(GIVEN INFORMATION Opens)

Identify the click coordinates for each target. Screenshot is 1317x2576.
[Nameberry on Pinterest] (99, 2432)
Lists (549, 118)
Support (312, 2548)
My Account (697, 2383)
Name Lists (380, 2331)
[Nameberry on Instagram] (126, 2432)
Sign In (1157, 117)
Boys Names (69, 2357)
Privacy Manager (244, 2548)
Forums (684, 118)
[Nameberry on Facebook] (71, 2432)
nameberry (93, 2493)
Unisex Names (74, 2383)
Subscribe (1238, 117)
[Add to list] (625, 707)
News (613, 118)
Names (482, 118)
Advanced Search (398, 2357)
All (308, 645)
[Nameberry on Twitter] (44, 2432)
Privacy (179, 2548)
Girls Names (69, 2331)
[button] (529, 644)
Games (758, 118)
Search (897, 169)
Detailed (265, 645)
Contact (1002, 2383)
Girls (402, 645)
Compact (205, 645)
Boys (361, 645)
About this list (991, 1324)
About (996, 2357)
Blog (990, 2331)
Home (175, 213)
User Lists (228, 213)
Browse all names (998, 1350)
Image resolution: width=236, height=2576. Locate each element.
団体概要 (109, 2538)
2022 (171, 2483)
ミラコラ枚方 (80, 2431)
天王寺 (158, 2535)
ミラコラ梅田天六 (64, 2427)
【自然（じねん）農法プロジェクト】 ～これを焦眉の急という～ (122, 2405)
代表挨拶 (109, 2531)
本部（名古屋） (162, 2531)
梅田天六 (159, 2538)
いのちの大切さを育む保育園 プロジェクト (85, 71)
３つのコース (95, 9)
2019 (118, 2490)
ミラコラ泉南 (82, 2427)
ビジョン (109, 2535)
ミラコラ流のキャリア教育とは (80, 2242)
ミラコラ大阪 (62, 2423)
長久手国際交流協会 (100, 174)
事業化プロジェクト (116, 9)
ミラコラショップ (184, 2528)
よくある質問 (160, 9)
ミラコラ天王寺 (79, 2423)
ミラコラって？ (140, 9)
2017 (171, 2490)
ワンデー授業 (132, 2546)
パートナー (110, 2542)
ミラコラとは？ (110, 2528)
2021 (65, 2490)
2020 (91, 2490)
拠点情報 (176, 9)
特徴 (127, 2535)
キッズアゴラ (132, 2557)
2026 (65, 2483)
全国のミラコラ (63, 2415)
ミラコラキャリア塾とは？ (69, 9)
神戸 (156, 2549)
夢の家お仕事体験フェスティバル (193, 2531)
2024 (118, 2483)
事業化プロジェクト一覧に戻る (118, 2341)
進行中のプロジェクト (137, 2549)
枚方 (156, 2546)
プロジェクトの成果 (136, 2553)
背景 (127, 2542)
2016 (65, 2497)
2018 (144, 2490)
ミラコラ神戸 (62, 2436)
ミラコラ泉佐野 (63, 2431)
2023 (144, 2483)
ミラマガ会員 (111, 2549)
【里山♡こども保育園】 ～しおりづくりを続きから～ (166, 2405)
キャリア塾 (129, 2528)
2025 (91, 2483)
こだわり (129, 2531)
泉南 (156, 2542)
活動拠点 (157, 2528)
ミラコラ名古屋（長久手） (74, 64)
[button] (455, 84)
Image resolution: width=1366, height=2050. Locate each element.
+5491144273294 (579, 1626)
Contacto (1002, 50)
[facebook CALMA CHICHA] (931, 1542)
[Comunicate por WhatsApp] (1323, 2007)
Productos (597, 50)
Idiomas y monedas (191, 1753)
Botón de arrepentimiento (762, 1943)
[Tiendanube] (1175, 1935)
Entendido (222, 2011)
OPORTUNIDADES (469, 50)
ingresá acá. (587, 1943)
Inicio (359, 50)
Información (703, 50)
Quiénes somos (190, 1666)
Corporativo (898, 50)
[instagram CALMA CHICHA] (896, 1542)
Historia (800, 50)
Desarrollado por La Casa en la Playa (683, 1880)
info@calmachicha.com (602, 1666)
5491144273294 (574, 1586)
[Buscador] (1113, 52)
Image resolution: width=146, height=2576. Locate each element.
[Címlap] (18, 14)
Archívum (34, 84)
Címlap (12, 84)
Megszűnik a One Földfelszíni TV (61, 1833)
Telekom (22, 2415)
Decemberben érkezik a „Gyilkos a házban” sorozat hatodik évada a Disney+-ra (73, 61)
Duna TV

(GIVEN INFORMATION Closes)

Type out the entries again, word for word.

Identify the click coordinates for each target. Screenshot is 1317x2576.
[Nameberry on Pinterest] (99, 2432)
Lists (549, 118)
Support (312, 2548)
My Account (697, 2383)
Name Lists (380, 2331)
[Nameberry on Instagram] (126, 2432)
Sign In (1157, 117)
Boys Names (69, 2357)
Privacy Manager (244, 2548)
Forums (684, 118)
[Nameberry on Facebook] (71, 2432)
nameberry (93, 2493)
Unisex Names (74, 2383)
Subscribe (1238, 117)
[Add to list] (625, 707)
News (613, 118)
Names (482, 118)
Advanced Search (398, 2357)
All (308, 645)
[Nameberry on Twitter] (44, 2432)
Privacy (179, 2548)
Girls Names (69, 2331)
[button] (529, 644)
Games (758, 118)
Search (897, 169)
Detailed (265, 645)
Contact (1002, 2383)
Girls (402, 645)
Compact (205, 645)
Boys (361, 645)
About this list (991, 1324)
About (996, 2357)
Blog (990, 2331)
Home (175, 213)
User Lists (228, 213)
Browse all names (998, 1350)
Image resolution: width=236, height=2576. Locate each element.
団体概要 (109, 2538)
2022 (171, 2483)
ミラコラ枚方 (80, 2431)
天王寺 (158, 2535)
ミラコラ梅田天六 (64, 2427)
【自然（じねん）農法プロジェクト】 ～これを焦眉の急という～ (122, 2405)
代表挨拶 (109, 2531)
本部（名古屋） (162, 2531)
梅田天六 (159, 2538)
いのちの大切さを育む保育園 プロジェクト (85, 71)
３つのコース (95, 9)
2019 (118, 2490)
ミラコラ泉南 (82, 2427)
ビジョン (109, 2535)
ミラコラ流のキャリア教育とは (80, 2242)
ミラコラ大阪 (62, 2423)
長久手国際交流協会 (100, 174)
事業化プロジェクト (116, 9)
ミラコラショップ (184, 2528)
よくある質問 (160, 9)
ミラコラ天王寺 (79, 2423)
ミラコラって？ (140, 9)
2017 (171, 2490)
ワンデー授業 (132, 2546)
パートナー (110, 2542)
ミラコラとは？ (110, 2528)
2021 (65, 2490)
2020 (91, 2490)
拠点情報 (176, 9)
特徴 (127, 2535)
キッズアゴラ (132, 2557)
2026 (65, 2483)
全国のミラコラ (63, 2415)
ミラコラキャリア塾とは？ (69, 9)
神戸 (156, 2549)
夢の家お仕事体験フェスティバル (193, 2531)
2024 (118, 2483)
事業化プロジェクト一覧に戻る (118, 2341)
進行中のプロジェクト (137, 2549)
枚方 (156, 2546)
プロジェクトの成果 (136, 2553)
背景 (127, 2542)
2016 (65, 2497)
2018 (144, 2490)
ミラコラ神戸 (62, 2436)
ミラコラ泉佐野 (63, 2431)
2023 (144, 2483)
ミラマガ会員 (111, 2549)
【里山♡こども保育園】 ～しおりづくりを続きから～ (166, 2405)
キャリア塾 (129, 2528)
2025 (91, 2483)
こだわり (129, 2531)
泉南 (156, 2542)
活動拠点 (157, 2528)
ミラコラ名古屋（長久手） (74, 64)
[button] (455, 84)
Image resolution: width=1366, height=2050. Locate each element.
+5491144273294 (579, 1626)
Contacto (1002, 50)
[facebook CALMA CHICHA] (931, 1542)
[Comunicate por WhatsApp] (1323, 2007)
Productos (597, 50)
Idiomas y monedas (191, 1753)
Botón de arrepentimiento (762, 1943)
[Tiendanube] (1175, 1935)
Entendido (222, 2011)
OPORTUNIDADES (469, 50)
ingresá acá. (587, 1943)
Inicio (359, 50)
Información (703, 50)
Quiénes somos (190, 1666)
Corporativo (898, 50)
[instagram CALMA CHICHA] (896, 1542)
Historia (800, 50)
Desarrollado por La Casa en la Playa (683, 1880)
info@calmachicha.com (602, 1666)
5491144273294 (574, 1586)
[Buscador] (1113, 52)
Image resolution: width=146, height=2576. Locate each element.
[Címlap] (18, 14)
Archívum (34, 84)
Címlap (12, 84)
Megszűnik a One Földfelszíni TV (61, 1833)
Telekom (22, 2415)
Decemberben érkezik a „Gyilkos a házban” sorozat hatodik évada a Disney+-ra (73, 61)
Duna TV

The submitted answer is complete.